(L-R) Dodger Manager Walter Alston; Tokyo Yomiuri Giants Manager Tetsuharu Kawakami. Alston won four World Championships for the Dodgers and was elected to the Baseball Hall of Fame in 1983. Kawakami managed the Giants to nine consecutive Japan Series championships and was inducted into the Japan Baseball Hall of Fame in 1965.

Biography

Tetsuharu Kawakami

Tetsuharu Kawakami was the Tokyo Yomiuri Giants Manager from 1961-1974, following his 18-year playing career as a left-handed hitting and fielding first baseman, where he was a member of 4 Japan Series winners. Kawakami was on teams that won 8 more Japanese Professional Baseball League titles, prior to the inauguration of the Japan Series in 1950. He was inducted into the Japan Baseball Hall of Fame in 1965 and known as the “God of Hitting”. Kawakami led the 1961 Giants to train at Dodgertown, Vero Beach, Florida and he started his friendship with Peter O’Malley who was responsible for the Giants’ schedule and all arrangements from their arrival to departure. The Giants, under Kawakami’s leadership, won 11 Japan Series championships, including 9 consecutive titles from 1965-1973. In 1966, when the Dodgers traveled to Japan for their second Goodwill Tour, Kawakami in appreciation presented Peter with a Katana (Japanese longsword) that was made in the 1600s. Kawakami’s Giants defeated the Dodgers four of the seven games in Japan. 

In presenting the Katana, Kawakami also gave Peter powder, reminding him to apply and rub it on the sword every day! The sword is from the mid-Edo period (1650-1784) and based on a design by a legendary blacksmith Kuninaga (1329-1346). The blade, 72.7 cm in length, is a representative example of work from the Mino Seki School. These swords exhibit a flowing wood-grain pattern with a whitish sheen to the steel. The hamon, or tempered edge, is made up of ko nie (martensite) executed in an undulating pattern, and is as sharp as any razor. Made in the 1600s, the tang was shortened slightly sometime after its creation, yet a signature remains bearing the two characters of its maker, Kuninaga. The blade was presented with its mount from the 1800s. As blades were often handed down from generation to generation in samurai families, it was not uncommon to have them remounted to reflect each new owner’s personal taste.
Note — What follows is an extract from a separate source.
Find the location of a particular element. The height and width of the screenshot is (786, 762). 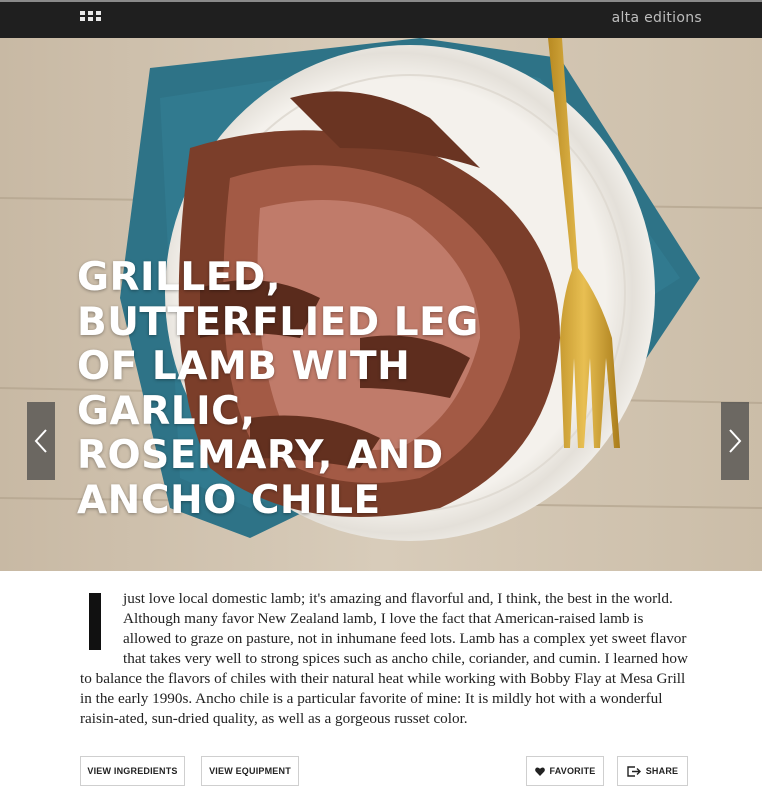

favorite-button: FAVORITE is located at coordinates (565, 771).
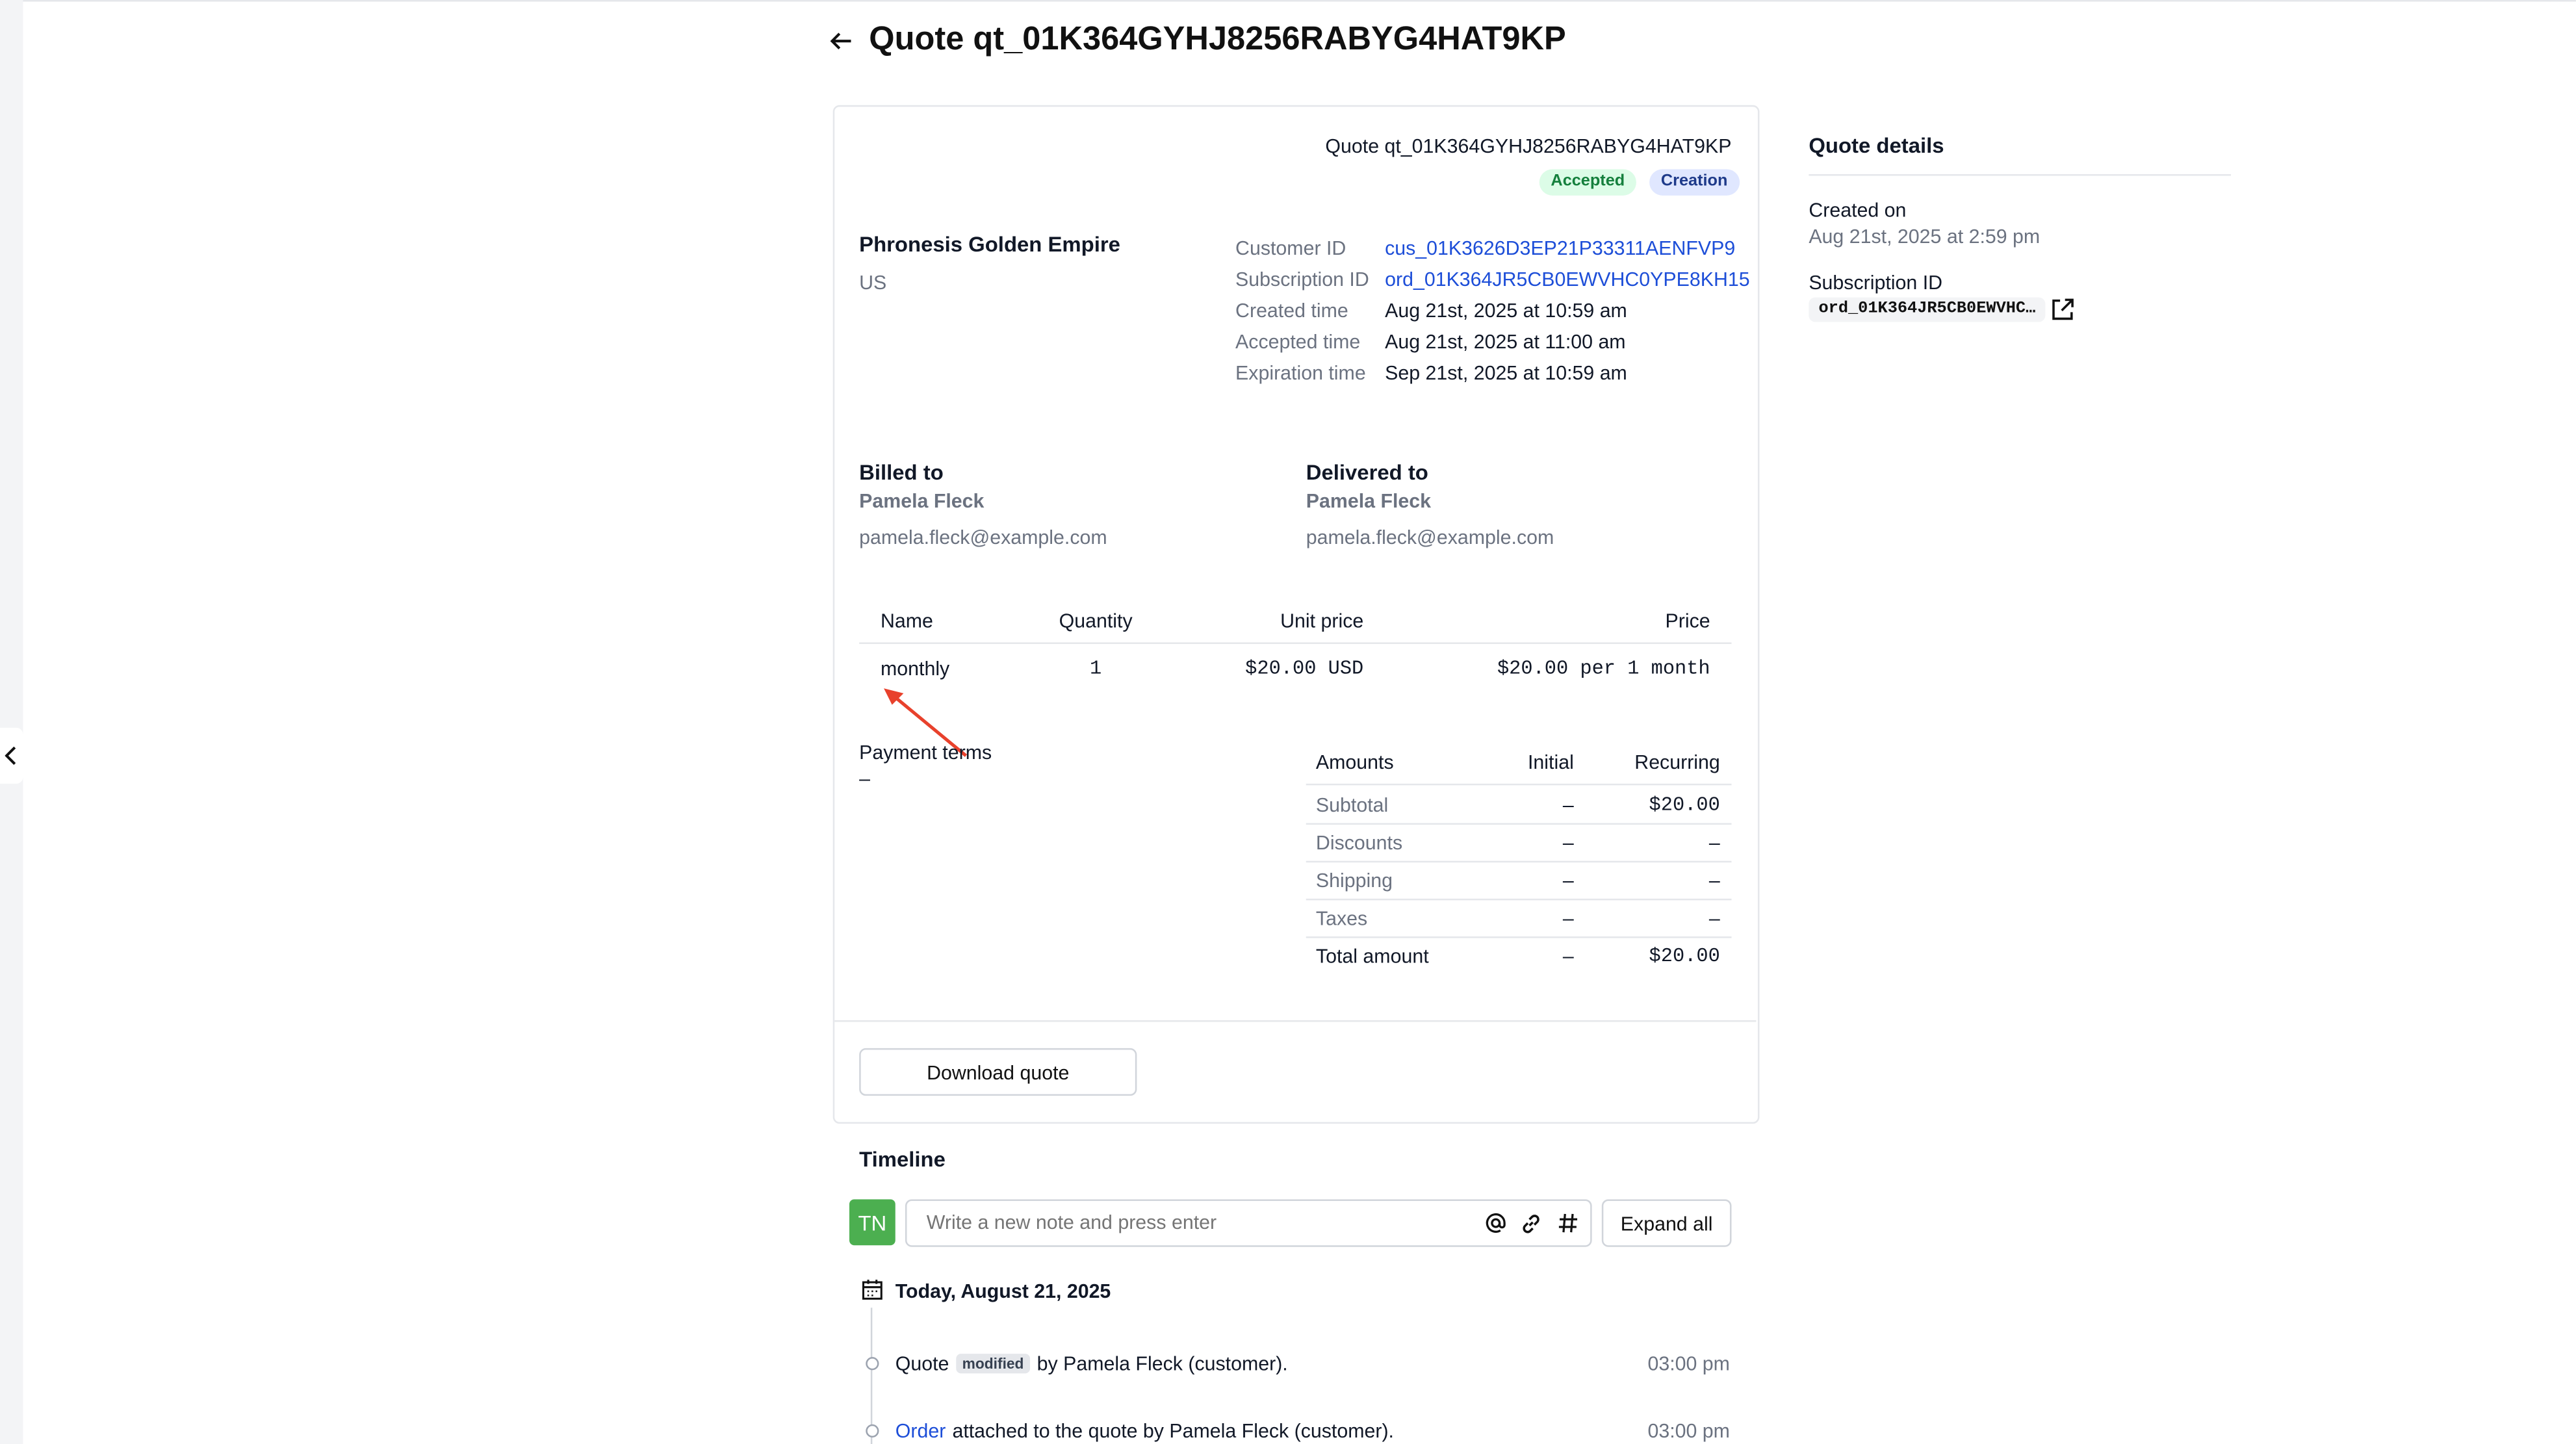  Describe the element at coordinates (921, 1431) in the screenshot. I see `order-link: Order` at that location.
In July, 2001, Peter and Hall of Fame Dodger Manager Tommy Lasorda spent time with Kawakami and Tokyo Yomiuri Giants Manager Shigeo Nagashima in Tokyo. In 1937, Kawakami’s high school team (Kumamoto Tech) played in the Koshien tournament and lost in the championship game. He took a handful of dirt and put it in his uniform pocket to savor the memory. That started the tradition of high school players scooping “the dirt of Koshien” as a memento of their time, however brief, on the hallowed Koshien Stadium field. Kawakami, whose number 16 is retired by the Tokyo Yomiuri Giants, passed on October 28, 2013 at the age of 93.